Достоевский во многом верно ощущал трагический характер борьбы с царизмом не только декабристов и других дворянских революционеров, но и террористов-народников 70-х годов, невозможность коренного преобразования общества без единения интеллигенции и народа. И отсюда писатель делал вывод о том, что подлинное преобразование общества возможно лишь мирным путем и что отправным пунктом для этого должна послужить моральная перестройка сознания самой интеллигенции, восприятие ею христианского идеала. В соответствии с этим в пушкинской речи он призывал русскую интеллигенцию к примирению, совместной «работе на родной ниве».

При этом очевидно, что для того, чтобы до конца понять смысл тезиса последней части пушкинской речи: «Смирись, гордый человек», – нужно соотнести ее также с логикой не только общественно-политической, но и художественной мысли Достоевского, ибо «гордый человек» в понимании писателя – не только Алеко и Онегин, но и Раскольников, Ставрогин, Иван Карамазов, т. е. все те, кто в своем «гордом» самосознании и индивидуалистическом своеволии склонны высоко вознести себя над «тварью дрожащей», признать свое духовное избранничество, свое право «делать историю» за массу, без ее участия, без учета ее исторического опыта и традиций. Обращенный к интеллигенции призыв к смирению соответственно означал в устах Достоевского призыв, в первую очередь, к отказу от индивидуализма, к смирению перед правдой народной жизни, народных чаяний и идеалов.
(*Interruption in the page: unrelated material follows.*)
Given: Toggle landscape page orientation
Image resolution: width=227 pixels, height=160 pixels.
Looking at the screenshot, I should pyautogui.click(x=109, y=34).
Однако призыв к «смиренной» работе «на родной ниве» не мог встретить поддержки ни у либеральной части русского общества, стремившейся к конституционным преобразованиям, ни у революционно или демократически настроенных современников, боровшихся с самодержавием. Правительственные же круги не могли не смущать содержащиеся в пушкинской речи высокая оценка роли русского скитальца, оправдание его общественного и нравственного максимализма, обращенный к русскому обществу призыв действенно стремиться к утверждению на земле новой «мировой гармонии» и вера в возможность ее достижения.

Поэтому восторженно принятая слушателями в момент произнесения речь Достоевского «на другой день», по выражению Г. И. Успенского, вызвала бурные возражения у представителей едва ли не всех общественных кругов. Надежда Достоевского примирить западников и славянофилов, правительство Александра II и революционную молодежь оказалась неосуществимой.